> _Job_:
Copy the entries word for word, from the beginning of the entries down to the line that contains "will [1238, 96].", including that line.
==================================================
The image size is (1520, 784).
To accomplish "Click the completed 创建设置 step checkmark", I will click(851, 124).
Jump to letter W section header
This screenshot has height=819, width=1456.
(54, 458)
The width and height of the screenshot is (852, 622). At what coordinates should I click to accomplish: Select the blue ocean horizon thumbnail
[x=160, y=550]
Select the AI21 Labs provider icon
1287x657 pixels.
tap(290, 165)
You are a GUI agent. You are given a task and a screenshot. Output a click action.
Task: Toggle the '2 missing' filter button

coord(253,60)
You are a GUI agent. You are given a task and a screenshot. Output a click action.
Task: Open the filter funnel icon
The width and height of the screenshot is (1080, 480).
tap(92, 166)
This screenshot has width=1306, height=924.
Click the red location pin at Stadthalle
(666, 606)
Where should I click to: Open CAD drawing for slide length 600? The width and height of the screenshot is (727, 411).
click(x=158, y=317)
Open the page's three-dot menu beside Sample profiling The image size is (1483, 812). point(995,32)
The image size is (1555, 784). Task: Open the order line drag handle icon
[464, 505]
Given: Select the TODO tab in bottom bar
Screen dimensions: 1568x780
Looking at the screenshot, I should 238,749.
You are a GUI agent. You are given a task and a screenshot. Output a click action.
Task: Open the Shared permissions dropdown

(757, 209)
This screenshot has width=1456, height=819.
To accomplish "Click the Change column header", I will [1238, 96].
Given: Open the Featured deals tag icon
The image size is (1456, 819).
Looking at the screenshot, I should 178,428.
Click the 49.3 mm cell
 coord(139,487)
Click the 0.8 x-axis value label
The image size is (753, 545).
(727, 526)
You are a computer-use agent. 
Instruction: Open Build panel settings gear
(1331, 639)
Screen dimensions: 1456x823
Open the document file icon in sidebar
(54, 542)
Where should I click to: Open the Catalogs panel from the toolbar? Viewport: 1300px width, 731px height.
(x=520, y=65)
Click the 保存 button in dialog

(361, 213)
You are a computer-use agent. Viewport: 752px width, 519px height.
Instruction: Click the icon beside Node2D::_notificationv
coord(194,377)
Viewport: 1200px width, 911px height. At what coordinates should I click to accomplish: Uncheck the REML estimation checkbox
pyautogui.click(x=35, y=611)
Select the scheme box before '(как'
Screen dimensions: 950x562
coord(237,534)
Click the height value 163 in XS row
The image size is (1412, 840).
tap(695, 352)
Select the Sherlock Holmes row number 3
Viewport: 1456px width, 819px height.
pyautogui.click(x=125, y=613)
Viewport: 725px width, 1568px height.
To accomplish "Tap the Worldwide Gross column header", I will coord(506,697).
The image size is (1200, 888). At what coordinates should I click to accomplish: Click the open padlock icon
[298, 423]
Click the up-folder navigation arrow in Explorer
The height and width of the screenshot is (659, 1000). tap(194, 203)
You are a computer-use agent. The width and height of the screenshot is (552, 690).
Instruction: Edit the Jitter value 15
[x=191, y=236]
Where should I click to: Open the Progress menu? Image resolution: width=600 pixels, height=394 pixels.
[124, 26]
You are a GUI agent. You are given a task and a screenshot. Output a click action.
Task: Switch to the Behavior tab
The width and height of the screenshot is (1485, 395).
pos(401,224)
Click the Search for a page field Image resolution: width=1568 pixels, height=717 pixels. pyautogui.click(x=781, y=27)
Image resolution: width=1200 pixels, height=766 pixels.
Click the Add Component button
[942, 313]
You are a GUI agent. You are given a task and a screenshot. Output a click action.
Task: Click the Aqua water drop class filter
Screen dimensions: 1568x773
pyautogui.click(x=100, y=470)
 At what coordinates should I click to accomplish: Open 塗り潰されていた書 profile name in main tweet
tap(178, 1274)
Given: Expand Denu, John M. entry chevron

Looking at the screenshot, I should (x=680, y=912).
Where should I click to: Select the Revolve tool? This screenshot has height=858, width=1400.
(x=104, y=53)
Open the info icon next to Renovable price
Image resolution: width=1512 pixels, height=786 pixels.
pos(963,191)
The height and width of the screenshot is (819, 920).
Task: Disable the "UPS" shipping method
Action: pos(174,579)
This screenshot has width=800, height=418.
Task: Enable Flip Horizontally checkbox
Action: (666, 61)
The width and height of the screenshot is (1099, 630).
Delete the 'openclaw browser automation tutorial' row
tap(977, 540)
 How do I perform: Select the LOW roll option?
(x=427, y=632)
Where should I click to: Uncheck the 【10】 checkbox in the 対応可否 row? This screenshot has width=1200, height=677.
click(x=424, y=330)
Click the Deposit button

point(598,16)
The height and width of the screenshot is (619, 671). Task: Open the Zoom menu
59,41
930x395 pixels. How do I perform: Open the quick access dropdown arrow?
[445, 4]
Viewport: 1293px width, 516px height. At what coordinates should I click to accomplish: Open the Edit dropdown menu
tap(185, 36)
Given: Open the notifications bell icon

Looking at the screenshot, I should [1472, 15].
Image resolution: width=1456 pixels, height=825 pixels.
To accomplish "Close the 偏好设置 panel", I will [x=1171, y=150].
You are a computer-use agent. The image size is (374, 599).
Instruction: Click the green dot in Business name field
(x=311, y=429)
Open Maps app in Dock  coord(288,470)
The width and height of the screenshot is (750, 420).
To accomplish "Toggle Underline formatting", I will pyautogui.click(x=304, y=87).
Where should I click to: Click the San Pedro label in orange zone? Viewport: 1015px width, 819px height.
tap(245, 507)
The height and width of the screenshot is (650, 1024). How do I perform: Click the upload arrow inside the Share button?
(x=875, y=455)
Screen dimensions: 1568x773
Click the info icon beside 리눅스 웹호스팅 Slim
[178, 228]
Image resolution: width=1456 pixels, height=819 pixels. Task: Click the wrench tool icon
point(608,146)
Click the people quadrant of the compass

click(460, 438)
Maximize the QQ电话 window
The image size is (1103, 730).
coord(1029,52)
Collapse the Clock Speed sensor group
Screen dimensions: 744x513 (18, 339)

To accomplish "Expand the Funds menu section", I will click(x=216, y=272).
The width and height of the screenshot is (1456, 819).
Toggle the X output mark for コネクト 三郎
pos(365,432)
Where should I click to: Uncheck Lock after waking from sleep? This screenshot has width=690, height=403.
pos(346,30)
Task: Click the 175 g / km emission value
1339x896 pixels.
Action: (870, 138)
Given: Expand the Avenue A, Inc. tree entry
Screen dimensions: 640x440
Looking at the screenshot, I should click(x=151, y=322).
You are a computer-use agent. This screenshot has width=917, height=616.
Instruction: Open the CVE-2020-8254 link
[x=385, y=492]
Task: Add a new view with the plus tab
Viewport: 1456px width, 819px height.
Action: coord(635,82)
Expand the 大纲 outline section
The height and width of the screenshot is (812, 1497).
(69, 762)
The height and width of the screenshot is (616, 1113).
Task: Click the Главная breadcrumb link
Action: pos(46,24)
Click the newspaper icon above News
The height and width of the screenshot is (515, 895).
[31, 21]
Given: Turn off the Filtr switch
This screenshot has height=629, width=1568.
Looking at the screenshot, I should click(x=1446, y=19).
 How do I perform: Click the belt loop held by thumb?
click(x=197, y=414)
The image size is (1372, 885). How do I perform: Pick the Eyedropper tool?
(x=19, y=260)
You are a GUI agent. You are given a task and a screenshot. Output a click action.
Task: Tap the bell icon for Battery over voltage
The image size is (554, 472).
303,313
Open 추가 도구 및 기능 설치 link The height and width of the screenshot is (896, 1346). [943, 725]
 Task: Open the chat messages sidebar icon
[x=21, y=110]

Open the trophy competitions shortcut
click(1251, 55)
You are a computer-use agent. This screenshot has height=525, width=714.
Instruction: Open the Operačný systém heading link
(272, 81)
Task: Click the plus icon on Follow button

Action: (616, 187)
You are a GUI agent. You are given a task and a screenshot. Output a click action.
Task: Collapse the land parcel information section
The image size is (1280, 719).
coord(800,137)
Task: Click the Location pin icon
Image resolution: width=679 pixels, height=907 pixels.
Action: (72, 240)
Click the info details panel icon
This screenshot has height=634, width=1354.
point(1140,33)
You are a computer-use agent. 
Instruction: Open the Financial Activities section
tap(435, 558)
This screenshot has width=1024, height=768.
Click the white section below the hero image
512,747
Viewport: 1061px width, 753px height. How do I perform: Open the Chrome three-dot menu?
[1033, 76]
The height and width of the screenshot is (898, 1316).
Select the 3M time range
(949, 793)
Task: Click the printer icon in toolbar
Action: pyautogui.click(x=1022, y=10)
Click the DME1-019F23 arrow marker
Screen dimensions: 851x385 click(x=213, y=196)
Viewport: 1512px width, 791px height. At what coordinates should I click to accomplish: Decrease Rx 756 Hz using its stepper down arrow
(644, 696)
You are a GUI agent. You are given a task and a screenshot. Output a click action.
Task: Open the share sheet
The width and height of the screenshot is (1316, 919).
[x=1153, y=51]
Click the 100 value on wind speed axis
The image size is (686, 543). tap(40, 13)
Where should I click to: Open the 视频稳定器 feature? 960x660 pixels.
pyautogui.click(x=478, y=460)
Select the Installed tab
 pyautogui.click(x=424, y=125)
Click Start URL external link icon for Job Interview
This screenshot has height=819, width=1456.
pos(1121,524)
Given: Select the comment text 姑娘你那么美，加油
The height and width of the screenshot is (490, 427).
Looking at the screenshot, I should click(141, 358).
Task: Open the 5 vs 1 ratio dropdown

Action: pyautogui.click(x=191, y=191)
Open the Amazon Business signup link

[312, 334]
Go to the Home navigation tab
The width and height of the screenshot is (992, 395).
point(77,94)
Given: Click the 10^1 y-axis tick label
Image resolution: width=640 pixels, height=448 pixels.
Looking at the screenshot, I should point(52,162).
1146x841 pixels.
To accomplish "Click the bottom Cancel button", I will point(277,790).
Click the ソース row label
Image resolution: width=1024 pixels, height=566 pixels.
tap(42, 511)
==================================================
> _Reply_:
The image size is (1520, 784).
To accomplish "Click the completed 创建设置 step checkmark", I will click(851, 124).
Jump to letter W section header
This screenshot has height=819, width=1456.
(54, 458)
The width and height of the screenshot is (852, 622). At what coordinates should I click to accomplish: Select the blue ocean horizon thumbnail
[x=160, y=550]
Select the AI21 Labs provider icon
1287x657 pixels.
tap(290, 165)
You are a GUI agent. You are given a task and a screenshot. Output a click action.
Task: Toggle the '2 missing' filter button

coord(253,60)
You are a GUI agent. You are given a task and a screenshot. Output a click action.
Task: Open the filter funnel icon
The width and height of the screenshot is (1080, 480).
tap(92, 166)
This screenshot has width=1306, height=924.
Click the red location pin at Stadthalle
(666, 606)
Where should I click to: Open CAD drawing for slide length 600? The width and height of the screenshot is (727, 411).
click(x=158, y=317)
Open the page's three-dot menu beside Sample profiling The image size is (1483, 812). point(995,32)
The image size is (1555, 784). Task: Open the order line drag handle icon
[464, 505]
Given: Select the TODO tab in bottom bar
Screen dimensions: 1568x780
Looking at the screenshot, I should 238,749.
You are a GUI agent. You are given a task and a screenshot. Output a click action.
Task: Open the Shared permissions dropdown

(757, 209)
This screenshot has width=1456, height=819.
To accomplish "Click the Change column header", I will [1238, 96].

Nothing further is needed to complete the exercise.